Lush trees and bushes grow out of the courtyard, and when you read the little blue oval sign saying Philip Johnson designed and lived in the hidden house while at Harvard in 1942, well, Dionysian romps come to mind. When the house went up, Cambridge matrons supposedly got on hands and knees to peer under the fence. Johnson photographed them thus genuflecting. Harvard’s Graduate School of Design now has its eye on the property for more sedate activities.

The GSD would like to use the house to host salons (like the Conversations series held in Johnson’s more famous Glass House in Connecticut which, like this, is a pavilion fronting nature). The school would also give tours, use it for fundraising soirees, and perhaps occasionally allow visiting scholars to spend the night there.

The Cambridge Board of Zoning Appeal will decide on whether to allow the residence to be converted to a more public use after a meeting with GSD Dean Moshen Mostafavi and the community. That meeting is set for Thursday.
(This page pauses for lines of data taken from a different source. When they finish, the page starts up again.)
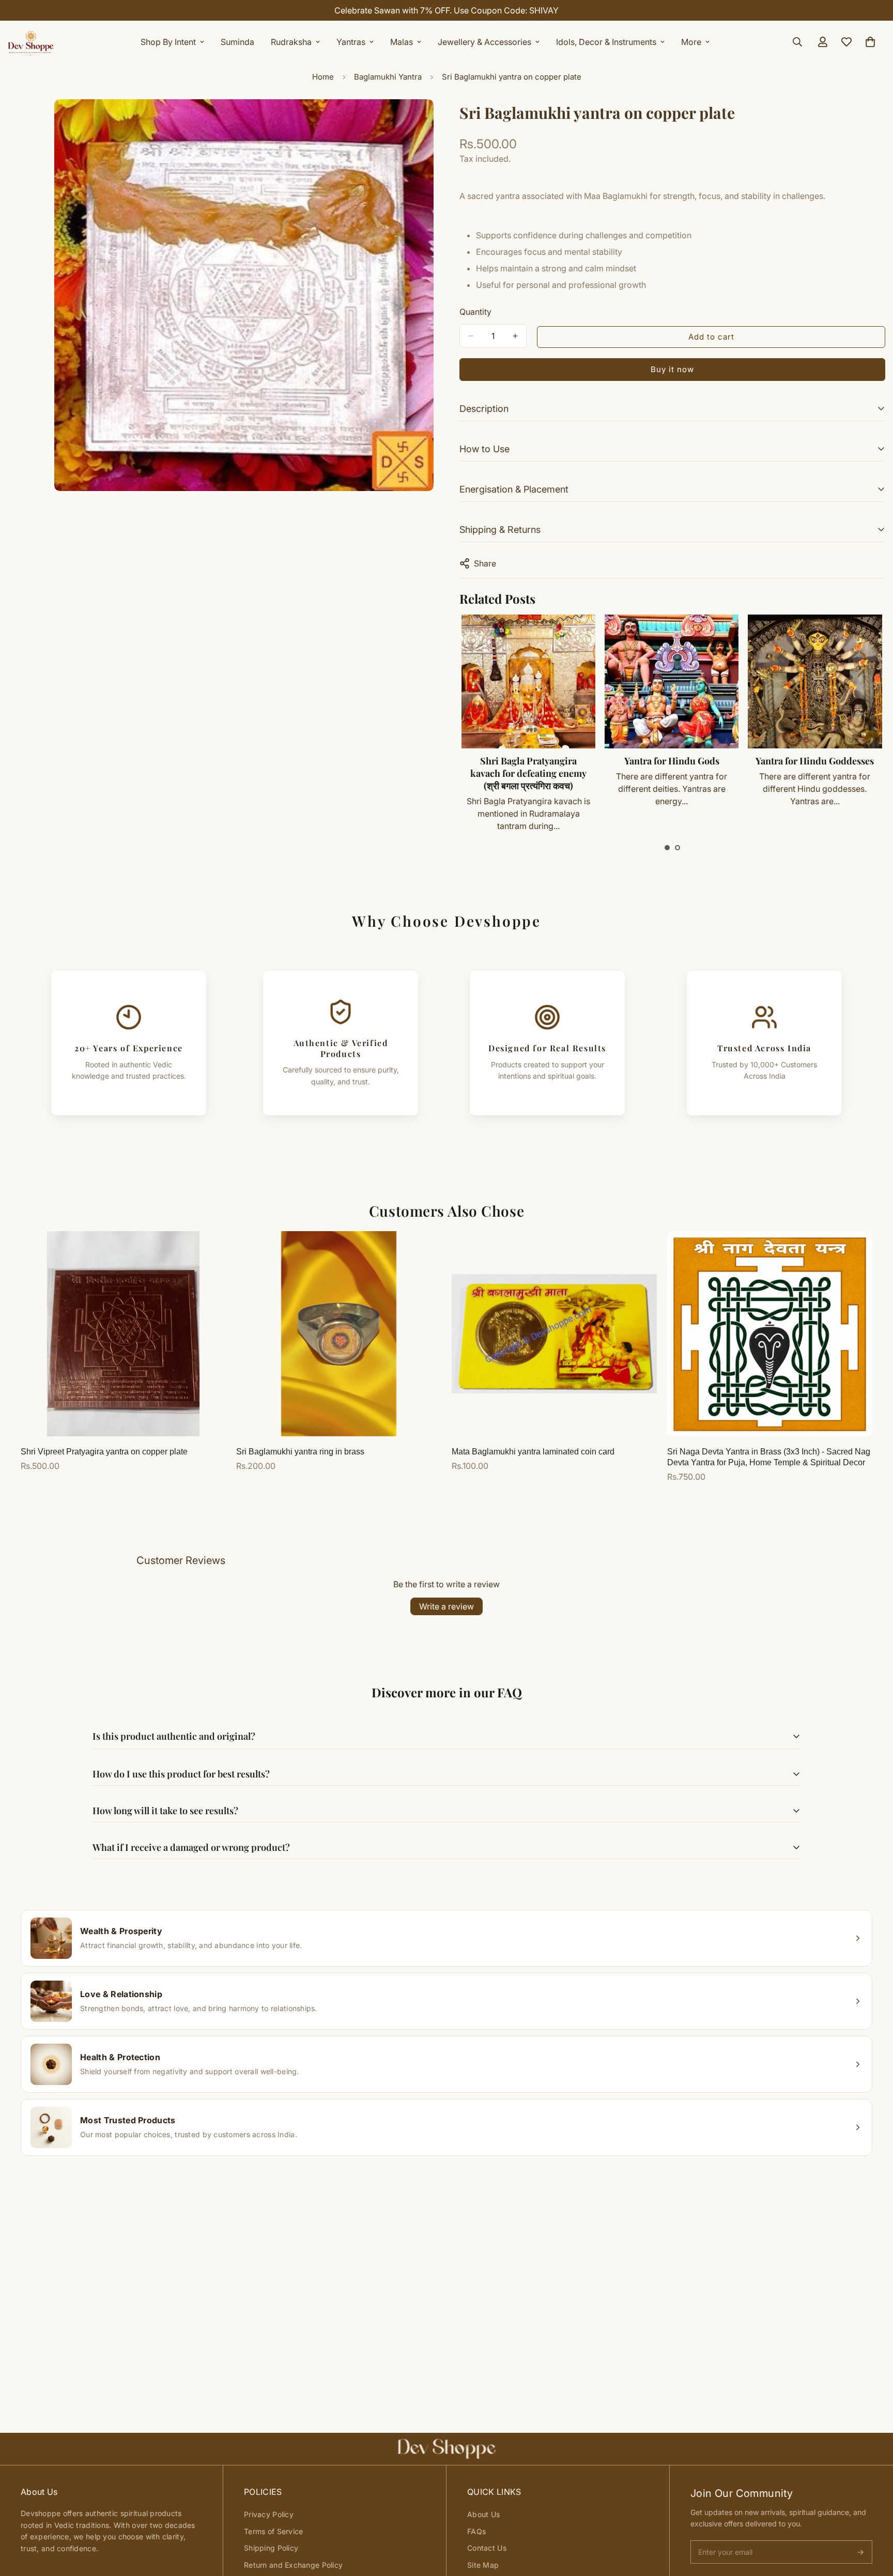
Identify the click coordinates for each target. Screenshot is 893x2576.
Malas (401, 42)
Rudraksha (291, 42)
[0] (870, 42)
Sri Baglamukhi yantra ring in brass (300, 1451)
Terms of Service (273, 2531)
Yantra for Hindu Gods (528, 761)
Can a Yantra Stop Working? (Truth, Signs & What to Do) (814, 767)
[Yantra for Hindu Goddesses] (671, 681)
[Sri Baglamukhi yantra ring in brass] (338, 1333)
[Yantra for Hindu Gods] (528, 681)
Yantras (350, 42)
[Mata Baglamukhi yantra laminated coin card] (554, 1333)
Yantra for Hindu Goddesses (671, 761)
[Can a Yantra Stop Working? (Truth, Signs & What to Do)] (815, 681)
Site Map (483, 2564)
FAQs (476, 2531)
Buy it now (672, 369)
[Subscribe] (860, 2552)
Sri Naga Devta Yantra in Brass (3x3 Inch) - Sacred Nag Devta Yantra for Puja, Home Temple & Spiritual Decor (768, 1457)
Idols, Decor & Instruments (606, 42)
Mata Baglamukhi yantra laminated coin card (533, 1451)
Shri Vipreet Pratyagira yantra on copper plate (104, 1451)
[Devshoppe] (31, 42)
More (691, 42)
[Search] (797, 41)
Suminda (237, 42)
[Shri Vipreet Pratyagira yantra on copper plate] (123, 1333)
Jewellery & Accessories (484, 42)
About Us (483, 2514)
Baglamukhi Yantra (388, 77)
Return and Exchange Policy (293, 2564)
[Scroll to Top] (873, 2520)
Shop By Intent (168, 42)
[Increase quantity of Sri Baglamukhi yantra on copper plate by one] (515, 336)
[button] (667, 848)
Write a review (446, 1606)
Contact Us (486, 2547)
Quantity (475, 311)
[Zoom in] (424, 121)
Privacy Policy (269, 2514)
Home (323, 77)
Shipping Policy (271, 2547)
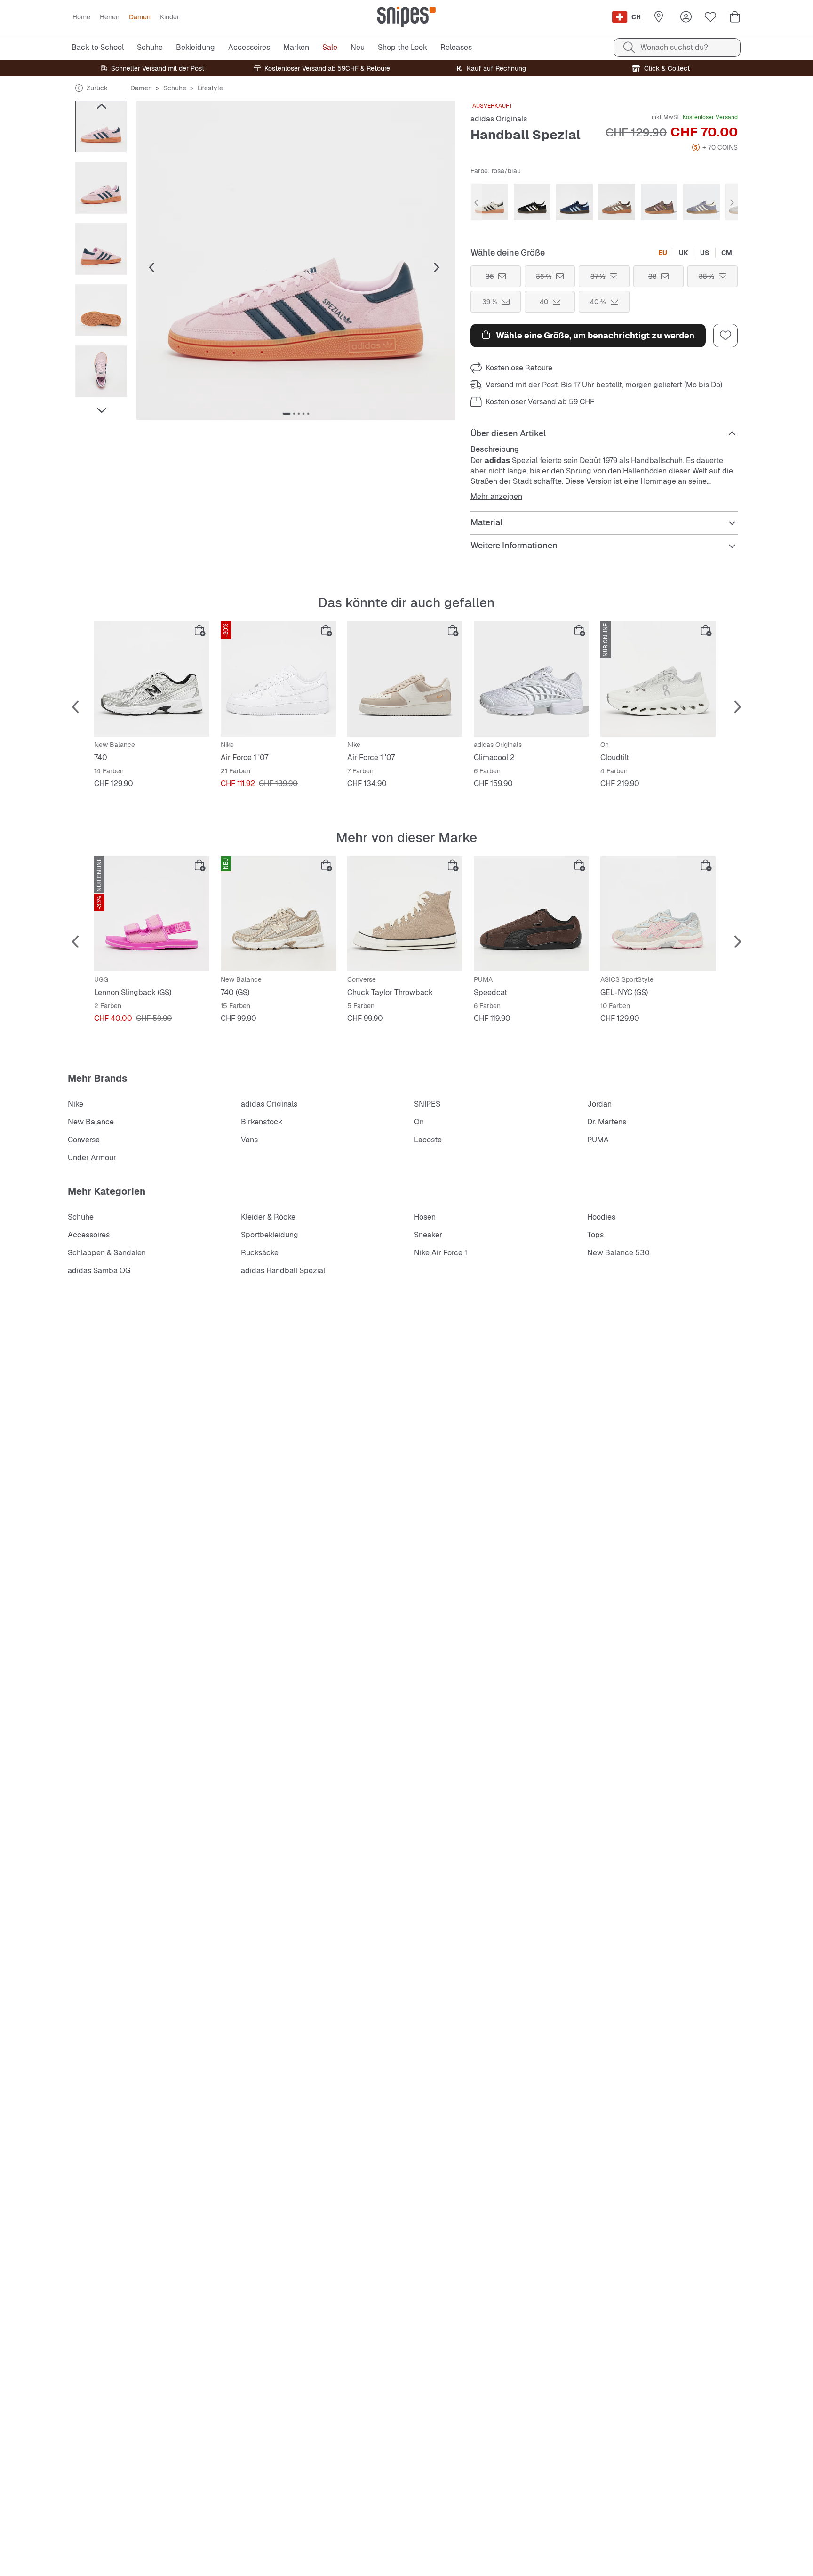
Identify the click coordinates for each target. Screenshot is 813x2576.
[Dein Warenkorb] (735, 17)
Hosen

But Cantabrigians are tired of standing by as Harvard gobbles up properties, and they wonder where it will stop. At zoning meetings they opine that Harvard must not add on to the house, exacerbate parking problems, nor have crowds of people visiting too often. To the surprise of some, no one has said, “Tear down that ugly box.” Real estate agents ballpark the house’s price at around two million dollars.

Johnson built the place as his graduate thesis. He lived in it only about a year while he was on leave from the Museum of Modern Art. Today, it’s owned by Laurence Tribe, the constitutional law scholar and former teacher of President Barack Obama. Tribe lived next door and used the little Miesian box with floor-to-ceiling glass between the rooms and garden as a study.

“The calm that comes over you when you’re there is palpable,” Tribe said in an interview. “There’s a sense of peace and stillness that I haven’t experienced anywhere else. The house is a mathematically exact gem, governed by the principle of enclosure… My former wife and I want Harvard to have it as a matter of history and for educational reasons. A great university like Harvard has a pedagogical responsibility to preserve and protect the jewels of its educational past.”

Ultimately, it is the Cambridge Board of Zoning Appeal that will decide the case, based on the level of community concern and opposition. Somewhere, Philip Johnson is smiling, loving that his former neighbors still talk about him.

A version of this article appeared in AN 19_11.18.2009.